(Stored records)
>>>

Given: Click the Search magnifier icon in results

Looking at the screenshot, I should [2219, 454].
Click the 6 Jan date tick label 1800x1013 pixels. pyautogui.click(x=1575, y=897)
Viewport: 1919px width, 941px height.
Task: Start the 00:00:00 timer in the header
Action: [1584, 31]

<<<

INSTRUCTIONS TO FOLLOW:
The expected output is the lines from the one with "Click the 6" through the end of the data, exactly as written and nothing more.

YOUR SOLUTION:
Click the 6 Jan date tick label 1800x1013 pixels. pyautogui.click(x=1575, y=897)
Viewport: 1919px width, 941px height.
Task: Start the 00:00:00 timer in the header
Action: [1584, 31]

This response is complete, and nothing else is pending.